Any time the airlines have high demand for flights – around holidays, during the summer, on Sundays – they tend to make fewer award seats available so they can fill planes with paying passengers.
That’s why the usual advice to be flexible when booking award tickets is smart. Don’t expect to find tickets on the precise flights you want.
The holidays can be especially tricky. Not only are more people flying, but you often lack flexibility in destinations and dates, and you’re often looking for tickets for multiple people.
If you can’t find award tickets, paying for tickets can be a lot more expensive than usual. So, the stakes are high.
Finding award seats around the holidays
If your flexibility is limited, there are generally two ways to approach finding award seats.
- The first is to hunt for seats as soon as possible. Airlines generally make award seats available 11-12 months ahead of time. If you can commit that early, you might find some seats.
- The other possibility is waiting until late, maybe just before the flight, to see if something opens up – a much riskier proposition, because the seats might not materialize.

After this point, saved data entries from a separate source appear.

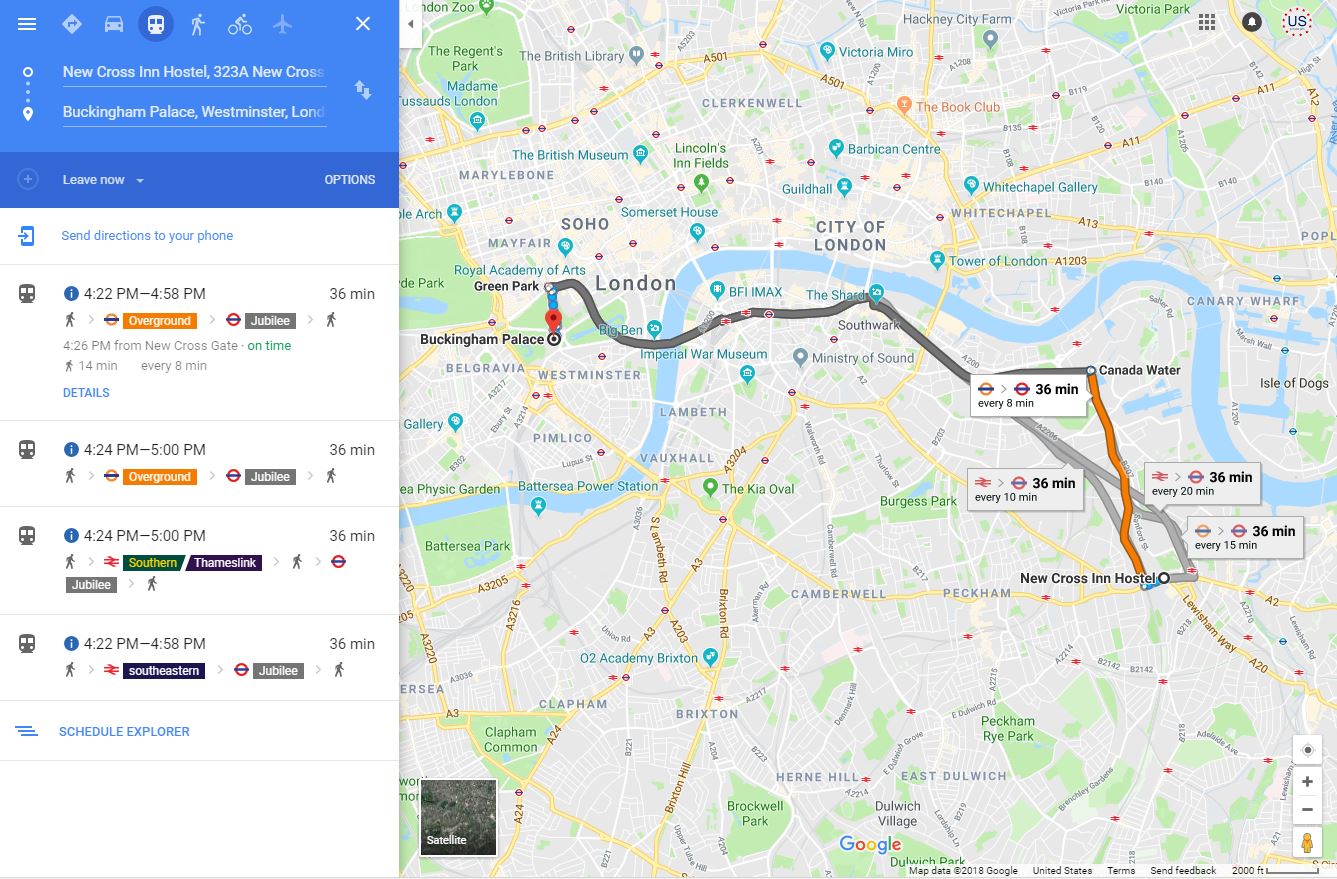Open route OPTIONS panel
Screen dimensions: 1337x879
coord(350,180)
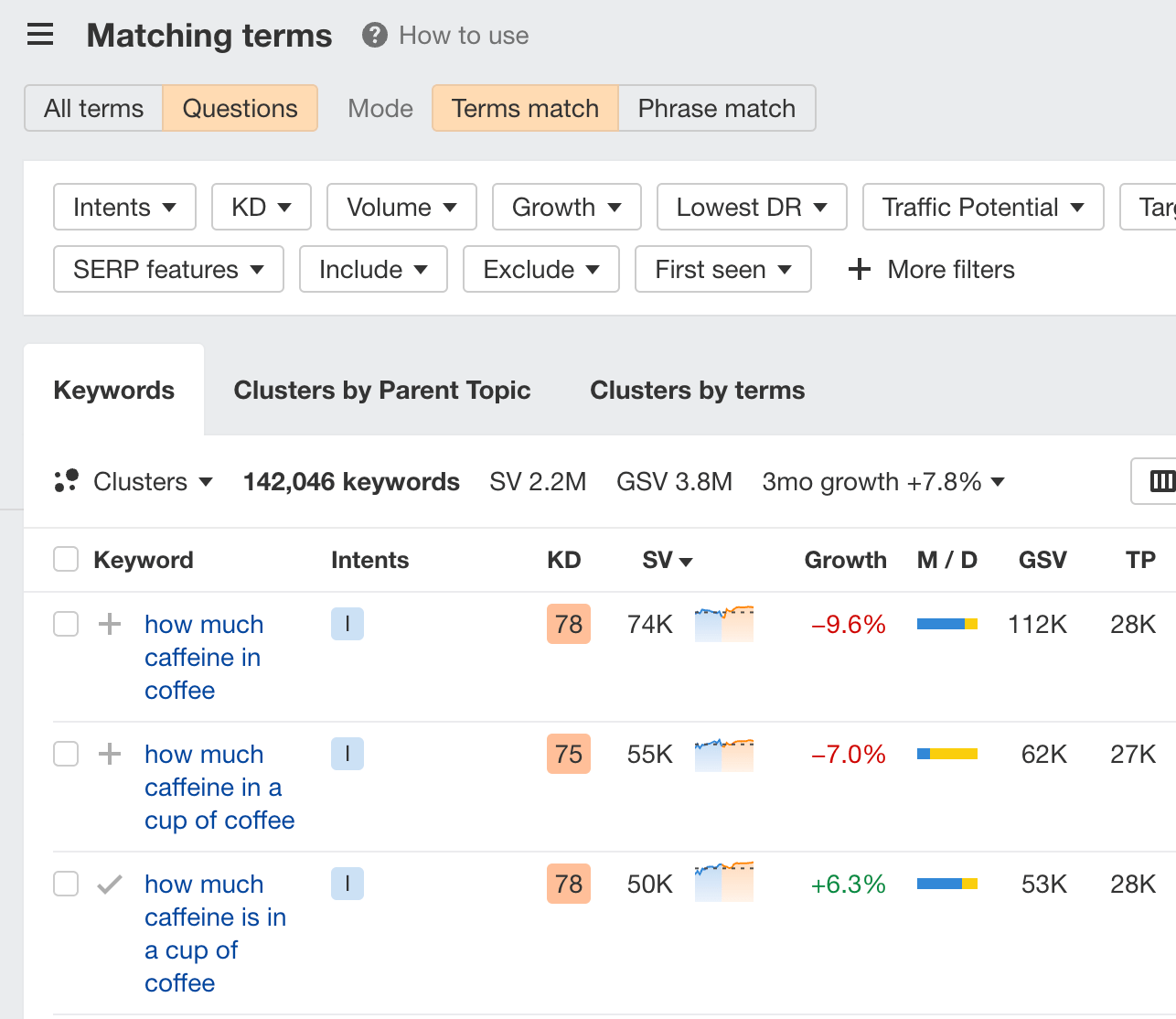1176x1019 pixels.
Task: Expand the Intents filter dropdown
Action: [124, 207]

Although airlines say they routinely make more seats available between when they are first available and takeoff, there is no guarantee.
Waiting and hoping new award seats to open up is a gamble, so if you can find flights that are acceptable on miles, you should book them. The earlier the better.
See related: Best travel credit cards
Tip: Figure out what your points are worth before you redeem them. Some cards, including Capital One Venture Rewards card and Barclays Arrival Premier World Elite Mastercard, offer fixed-valued points. Other cards offer flexible and transferrable points. These include Chase Sapphire Reserve and Chase Sapphire Preferred. Do the math before using your points for holiday travel.
A third option: Pay for flights using points
If those strategies fail, another option to explore is using miles on airlines that have a lot of availability, or using miles and points that allow you to purchase tickets.
This approach might cost more in miles or points, but it can get you there.
- For instance, Southwest has award seats available all the time on just about every flight. If Southwest flies to your destination, or close to it, check that out. If you have Chase Ultimate Rewards points, you can transfer them to Southwest.
- JetBlue also has a ton of availability, and you can transfer points to its frequent flyer program from Chase or American Express Membership Rewards.
- Or, if you happen to have Chase Ultimate Rewards points, American Express Membership Reward points, Capital One Venture miles or Citi ThankYou points, you can use those points to buy a ticket on just about any airline.
As the cost of tickets goes up, the number of points you need will rise, too – but you can get on the plane for the holidays without spending an actual small fortune on tickets.